◆ **Assignment**
When the line containing "Given: Open n774813.alteg.io external link" appears in the data below, begin copying there and stop only after the line containing "Task: Click the browser back arrow button".
[[ Entries shown open ]]
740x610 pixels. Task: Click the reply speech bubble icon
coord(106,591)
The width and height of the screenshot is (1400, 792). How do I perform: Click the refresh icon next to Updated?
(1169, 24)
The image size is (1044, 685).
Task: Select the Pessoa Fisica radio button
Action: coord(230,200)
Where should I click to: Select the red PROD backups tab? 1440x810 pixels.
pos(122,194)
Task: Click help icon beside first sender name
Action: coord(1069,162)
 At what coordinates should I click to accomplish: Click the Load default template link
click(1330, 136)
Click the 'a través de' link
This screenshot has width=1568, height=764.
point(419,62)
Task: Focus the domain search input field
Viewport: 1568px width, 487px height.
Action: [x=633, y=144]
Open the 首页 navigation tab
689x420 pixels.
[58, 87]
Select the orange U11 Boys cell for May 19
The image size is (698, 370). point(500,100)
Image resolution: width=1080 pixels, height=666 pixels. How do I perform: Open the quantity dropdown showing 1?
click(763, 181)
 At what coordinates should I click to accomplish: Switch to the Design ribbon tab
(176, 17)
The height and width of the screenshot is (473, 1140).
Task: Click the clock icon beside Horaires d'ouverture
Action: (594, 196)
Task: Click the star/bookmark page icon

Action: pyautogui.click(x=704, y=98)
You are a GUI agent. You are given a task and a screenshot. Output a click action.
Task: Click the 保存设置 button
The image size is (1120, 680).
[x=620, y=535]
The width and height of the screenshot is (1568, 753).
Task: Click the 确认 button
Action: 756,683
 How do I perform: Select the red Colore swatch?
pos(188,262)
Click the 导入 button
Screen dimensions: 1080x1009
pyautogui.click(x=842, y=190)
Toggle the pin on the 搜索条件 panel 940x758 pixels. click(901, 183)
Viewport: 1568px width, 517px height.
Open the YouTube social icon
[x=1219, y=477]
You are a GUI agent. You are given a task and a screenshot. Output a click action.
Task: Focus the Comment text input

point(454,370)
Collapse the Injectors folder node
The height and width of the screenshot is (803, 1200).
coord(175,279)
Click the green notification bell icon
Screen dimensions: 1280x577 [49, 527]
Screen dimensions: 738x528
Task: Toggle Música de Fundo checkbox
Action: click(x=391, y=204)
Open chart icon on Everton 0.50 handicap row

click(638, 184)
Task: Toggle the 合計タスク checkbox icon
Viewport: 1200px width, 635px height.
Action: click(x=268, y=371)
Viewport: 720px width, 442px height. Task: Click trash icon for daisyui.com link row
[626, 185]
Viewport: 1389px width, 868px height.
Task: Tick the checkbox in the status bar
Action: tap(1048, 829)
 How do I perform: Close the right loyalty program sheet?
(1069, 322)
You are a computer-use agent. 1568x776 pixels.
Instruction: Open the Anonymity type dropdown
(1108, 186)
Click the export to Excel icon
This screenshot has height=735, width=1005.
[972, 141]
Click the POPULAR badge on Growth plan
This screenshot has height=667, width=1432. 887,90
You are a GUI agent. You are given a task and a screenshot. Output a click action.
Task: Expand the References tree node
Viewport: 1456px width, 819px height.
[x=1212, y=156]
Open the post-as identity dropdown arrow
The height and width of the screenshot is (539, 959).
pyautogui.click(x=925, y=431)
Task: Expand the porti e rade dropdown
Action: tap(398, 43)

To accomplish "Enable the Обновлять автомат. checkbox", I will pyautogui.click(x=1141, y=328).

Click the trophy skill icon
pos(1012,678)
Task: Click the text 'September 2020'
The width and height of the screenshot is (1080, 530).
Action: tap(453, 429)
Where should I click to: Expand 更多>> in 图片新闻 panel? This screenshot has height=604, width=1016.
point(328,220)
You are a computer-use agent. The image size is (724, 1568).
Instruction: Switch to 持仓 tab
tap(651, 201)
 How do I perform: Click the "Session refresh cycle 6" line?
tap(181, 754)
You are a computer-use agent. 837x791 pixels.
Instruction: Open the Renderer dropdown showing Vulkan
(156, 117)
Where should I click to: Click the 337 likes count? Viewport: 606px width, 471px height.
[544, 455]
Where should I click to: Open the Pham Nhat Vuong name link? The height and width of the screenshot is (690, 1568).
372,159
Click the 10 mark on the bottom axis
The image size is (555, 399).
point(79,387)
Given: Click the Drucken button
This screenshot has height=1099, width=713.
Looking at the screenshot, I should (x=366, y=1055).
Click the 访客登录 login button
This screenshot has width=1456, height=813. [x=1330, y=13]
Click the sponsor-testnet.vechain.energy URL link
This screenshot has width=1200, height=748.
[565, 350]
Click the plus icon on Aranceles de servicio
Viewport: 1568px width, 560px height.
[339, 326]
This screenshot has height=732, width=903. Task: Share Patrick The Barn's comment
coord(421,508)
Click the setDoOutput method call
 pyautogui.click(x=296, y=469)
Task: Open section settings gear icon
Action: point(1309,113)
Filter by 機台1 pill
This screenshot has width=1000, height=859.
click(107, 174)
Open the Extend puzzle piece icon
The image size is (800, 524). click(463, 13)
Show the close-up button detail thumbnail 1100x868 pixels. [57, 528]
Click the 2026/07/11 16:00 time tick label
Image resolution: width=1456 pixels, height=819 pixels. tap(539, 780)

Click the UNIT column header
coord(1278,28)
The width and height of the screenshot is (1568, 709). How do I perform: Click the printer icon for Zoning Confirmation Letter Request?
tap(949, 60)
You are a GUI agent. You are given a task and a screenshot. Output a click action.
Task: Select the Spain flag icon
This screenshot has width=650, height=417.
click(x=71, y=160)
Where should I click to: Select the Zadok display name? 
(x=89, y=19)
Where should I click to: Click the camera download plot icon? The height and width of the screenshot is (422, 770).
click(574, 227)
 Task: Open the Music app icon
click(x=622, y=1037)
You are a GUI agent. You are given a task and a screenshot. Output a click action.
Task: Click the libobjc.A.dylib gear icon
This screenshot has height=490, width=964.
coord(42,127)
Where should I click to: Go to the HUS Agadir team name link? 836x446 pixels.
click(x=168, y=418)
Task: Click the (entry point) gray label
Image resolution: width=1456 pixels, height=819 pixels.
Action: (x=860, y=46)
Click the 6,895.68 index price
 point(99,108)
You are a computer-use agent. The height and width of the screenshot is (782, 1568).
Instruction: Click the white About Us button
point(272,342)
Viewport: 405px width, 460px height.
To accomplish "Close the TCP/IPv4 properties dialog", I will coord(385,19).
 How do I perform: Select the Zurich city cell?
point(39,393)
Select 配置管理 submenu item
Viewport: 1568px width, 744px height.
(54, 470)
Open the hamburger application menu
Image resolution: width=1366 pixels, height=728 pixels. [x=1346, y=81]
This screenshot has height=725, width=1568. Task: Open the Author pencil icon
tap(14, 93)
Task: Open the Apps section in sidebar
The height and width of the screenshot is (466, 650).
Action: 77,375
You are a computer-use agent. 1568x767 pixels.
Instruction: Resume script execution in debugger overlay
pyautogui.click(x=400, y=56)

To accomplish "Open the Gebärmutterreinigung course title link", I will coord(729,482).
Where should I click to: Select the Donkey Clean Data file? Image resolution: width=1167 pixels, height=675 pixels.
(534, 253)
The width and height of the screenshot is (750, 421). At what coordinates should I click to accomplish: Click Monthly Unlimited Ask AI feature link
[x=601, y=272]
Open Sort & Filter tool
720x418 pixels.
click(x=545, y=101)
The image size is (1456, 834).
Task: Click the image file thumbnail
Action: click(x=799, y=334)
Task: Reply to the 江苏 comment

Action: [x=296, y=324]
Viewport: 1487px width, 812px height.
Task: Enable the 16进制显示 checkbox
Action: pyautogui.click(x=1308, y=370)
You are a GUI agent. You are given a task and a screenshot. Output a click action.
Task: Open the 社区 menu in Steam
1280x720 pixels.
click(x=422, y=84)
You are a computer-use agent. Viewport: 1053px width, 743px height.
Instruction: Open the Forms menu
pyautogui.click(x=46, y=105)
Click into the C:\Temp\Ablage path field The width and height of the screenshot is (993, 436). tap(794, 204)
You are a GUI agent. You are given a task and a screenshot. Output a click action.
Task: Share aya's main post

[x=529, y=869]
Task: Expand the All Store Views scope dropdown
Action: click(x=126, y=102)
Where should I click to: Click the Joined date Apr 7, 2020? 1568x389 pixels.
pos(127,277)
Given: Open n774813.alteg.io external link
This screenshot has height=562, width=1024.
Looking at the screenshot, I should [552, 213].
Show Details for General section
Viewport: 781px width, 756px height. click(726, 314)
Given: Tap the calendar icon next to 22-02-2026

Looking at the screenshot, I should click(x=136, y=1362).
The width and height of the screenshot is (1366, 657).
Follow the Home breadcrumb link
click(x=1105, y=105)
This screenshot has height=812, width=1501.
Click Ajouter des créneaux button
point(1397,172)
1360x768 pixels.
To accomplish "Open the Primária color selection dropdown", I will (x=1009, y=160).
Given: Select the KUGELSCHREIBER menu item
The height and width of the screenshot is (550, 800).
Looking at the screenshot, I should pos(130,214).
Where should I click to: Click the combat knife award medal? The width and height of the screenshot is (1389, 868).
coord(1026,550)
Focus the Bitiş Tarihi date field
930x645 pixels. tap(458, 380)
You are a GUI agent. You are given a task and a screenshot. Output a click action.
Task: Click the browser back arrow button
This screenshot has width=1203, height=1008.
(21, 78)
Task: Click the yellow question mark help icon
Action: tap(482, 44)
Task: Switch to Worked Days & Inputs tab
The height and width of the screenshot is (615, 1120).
[[ Entries shown closed ]]
◆ **Exercise response**
Given: Open n774813.alteg.io external link
This screenshot has height=562, width=1024.
Looking at the screenshot, I should [552, 213].
Show Details for General section
Viewport: 781px width, 756px height. click(726, 314)
Given: Tap the calendar icon next to 22-02-2026

Looking at the screenshot, I should click(x=136, y=1362).
The width and height of the screenshot is (1366, 657).
Follow the Home breadcrumb link
click(x=1105, y=105)
This screenshot has height=812, width=1501.
Click Ajouter des créneaux button
point(1397,172)
1360x768 pixels.
To accomplish "Open the Primária color selection dropdown", I will (x=1009, y=160).
Given: Select the KUGELSCHREIBER menu item
The height and width of the screenshot is (550, 800).
Looking at the screenshot, I should pos(130,214).
Where should I click to: Click the combat knife award medal? The width and height of the screenshot is (1389, 868).
coord(1026,550)
Focus the Bitiş Tarihi date field
930x645 pixels. tap(458, 380)
You are a GUI agent. You are given a task and a screenshot. Output a click action.
Task: Click the browser back arrow button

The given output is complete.